Request a
Copy the rows word for word, starting at the line containing "At what (x,y)" and ending at the line containing "This screenshot has height=766, width=1200.". Omit the pictures from your copy.

BEGIN Reading text

In the summer abroad programs, students study and travel for approximately 4 weeks at the beginning of the summer (mid-May through mid-June) and receive 1 elective course unit of credit. These programs are open to both graduate and undergraduate students.

Design Studio I

501-201, August 30, 2016December 12, 2016

Andrew Saunders - Coordinator

An introductory architectural design studio through which students develop critical, analytical and speculative design abilities in architecture. Students develop representational techniques for the analysis of social and cultural constructs, and formulate propositions for situating built form in the arena of the urban and suburban environment. The studio initiates innovation through a sequence of projects, spatial models and rule sets that introduce each student to rule-based design processes-- in which a reversal of expectations leads to the creation of novel spaces and structures. It introduces computation, geometric techniques, and digital fabrication. Projects explore the formation of space in relation to the body, and the developments of small scale public programs.

History and Theory I

511-001, August 30, 2016December 12, 2016

Joan Ockman

The first of three required courses in the history and theory of architecture, this is a lecture course with discussion groups that meet weekly with teaching assistants. The course explores fundamental ideas and models of architecture that have emerged over the past three hundred years.

Visual Studies I

521-101, August 30, 2016December 12, 2016

Nate Hume

The study of analysis and projection through drawing and computer visualization.

Construction I

531-401, August 30, 2016December 12, 2016

Franca Trubiano

This lecture course explores the basic principles of architectural technology and building construction. Focus is placed on building material, methods of on-site and off-site preparation, material assemblies, and the material performance. Topics discussed include load bearing masonry structures of small to medium size (typical row house construction), heavy and light wood frame construction, sustainable construction practices, emerging + engineered materials, and integrated building practices. The course also introduces students to Building Information Modeling (BIM) via the production of construction documents.

Structures I

535-401, August 30, 2016December 12, 2016

Richard Farley

Theory applied toward structural form. A review of one-dimensional structural elements; a study of arches, slabs and plates, curved surface structures, lateral and dynamic loads; survey of current and future structural technology. The course comprises both lectures and a weekly laboratory in which various structural elements, systems, materials and technical principles are explored.

END Reading text

Request b
According to the course listings, which course introduces students to Building Information Modeling?

BEGIN Supplied information

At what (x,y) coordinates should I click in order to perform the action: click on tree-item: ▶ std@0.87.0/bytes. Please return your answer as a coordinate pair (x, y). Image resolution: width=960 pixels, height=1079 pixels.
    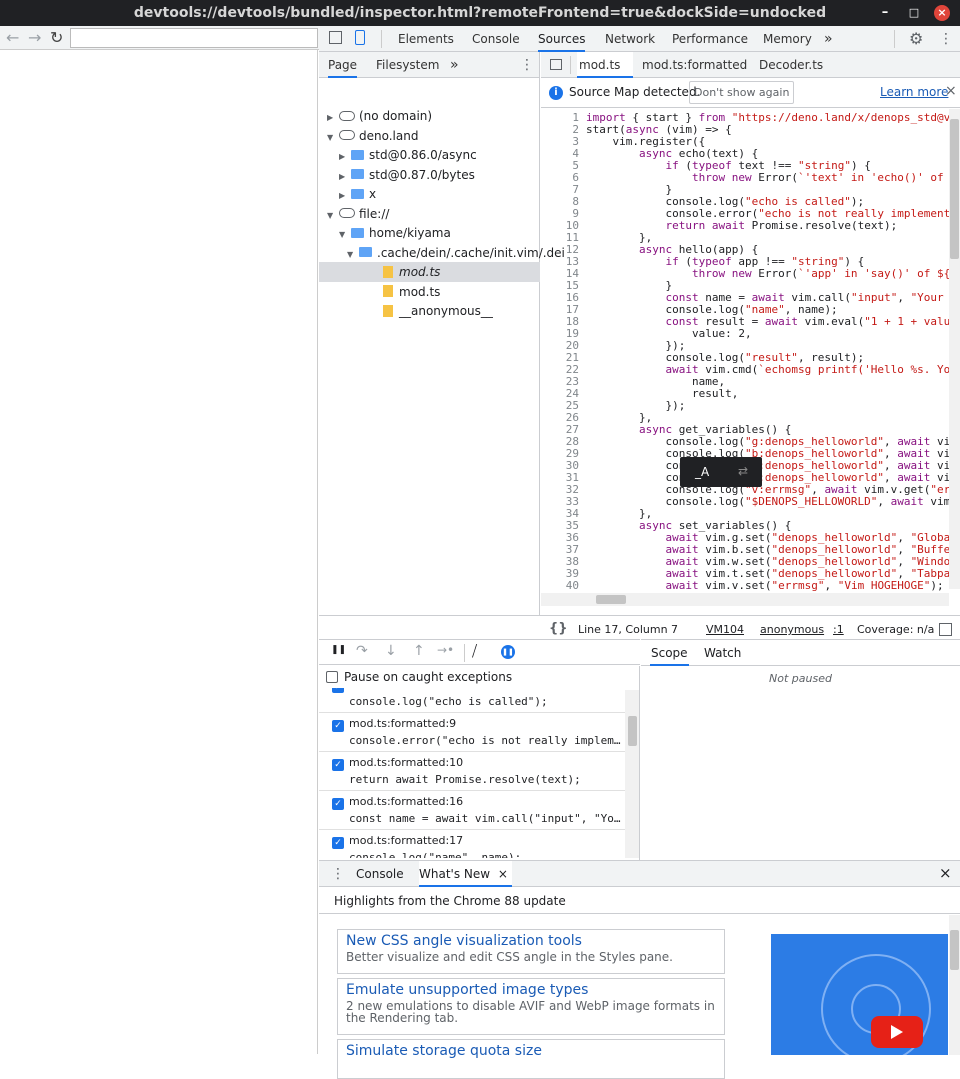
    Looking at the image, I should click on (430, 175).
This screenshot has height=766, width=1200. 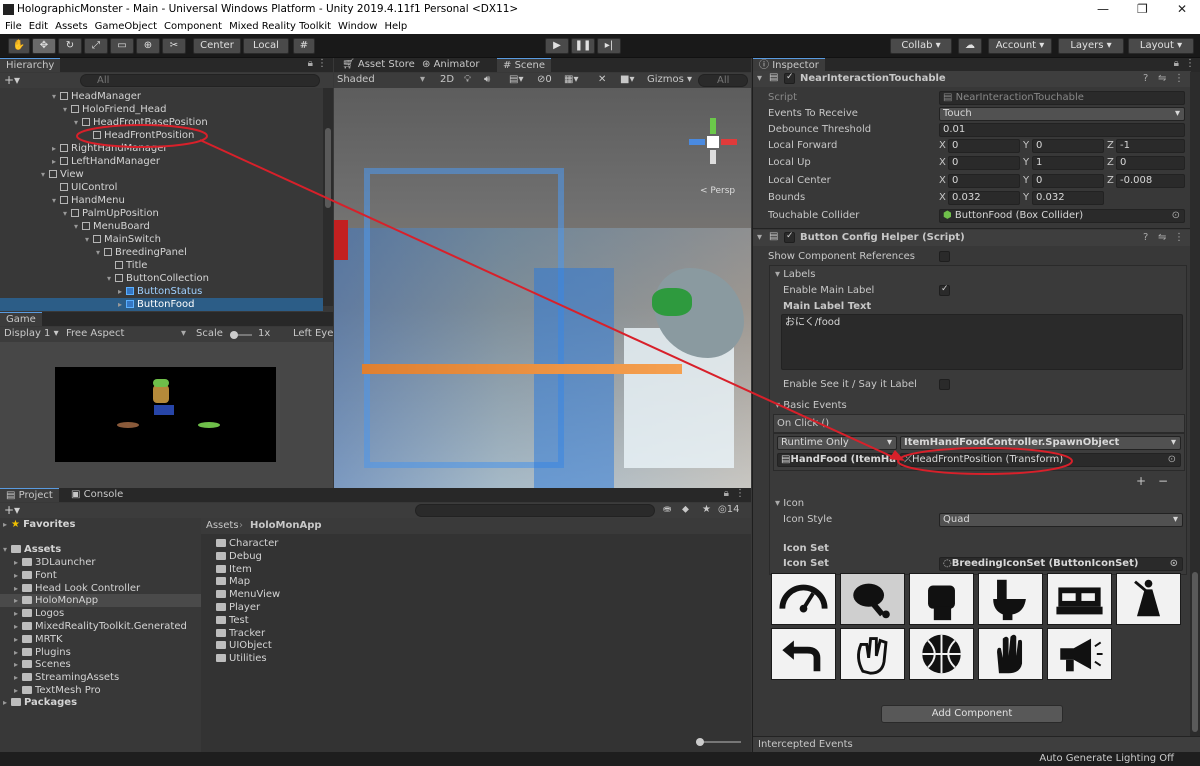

END Supplied information
BEGIN Supplied information

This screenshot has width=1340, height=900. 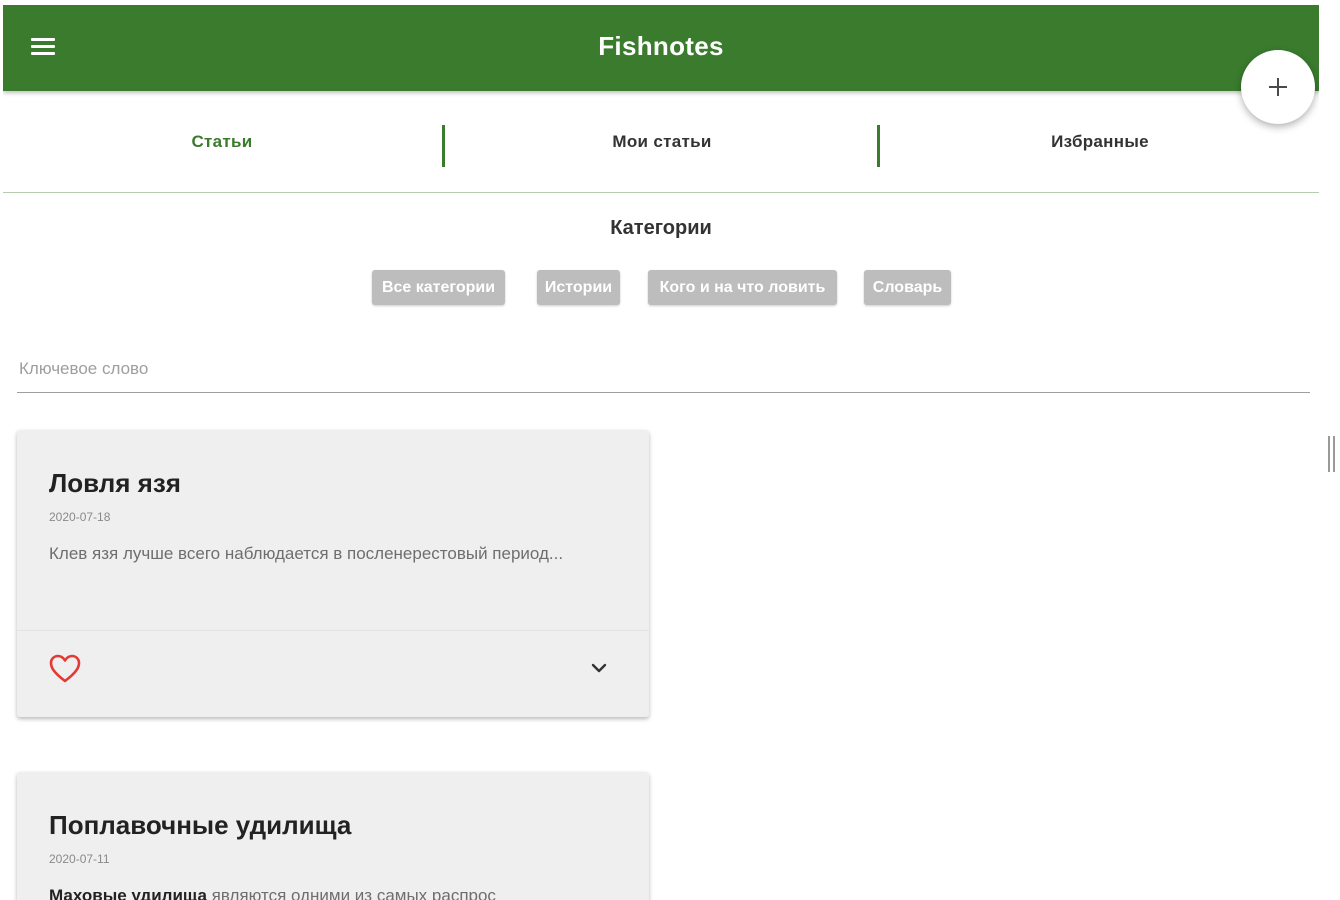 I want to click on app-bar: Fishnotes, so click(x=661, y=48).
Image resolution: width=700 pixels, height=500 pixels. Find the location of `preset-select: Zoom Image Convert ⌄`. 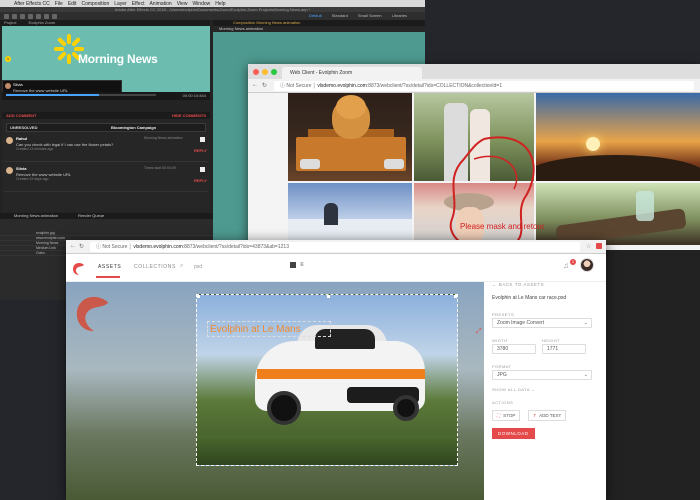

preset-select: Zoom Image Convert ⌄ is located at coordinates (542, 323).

END Supplied information

Result a
At what (x,y) coordinates should I click in order to perform the action: click on tree-item: ▶ std@0.87.0/bytes. Please return your answer as a coordinate pair (x, y). Image resolution: width=960 pixels, height=1079 pixels.
    Looking at the image, I should click on (430, 175).
This screenshot has height=766, width=1200. 

Result b
Construction I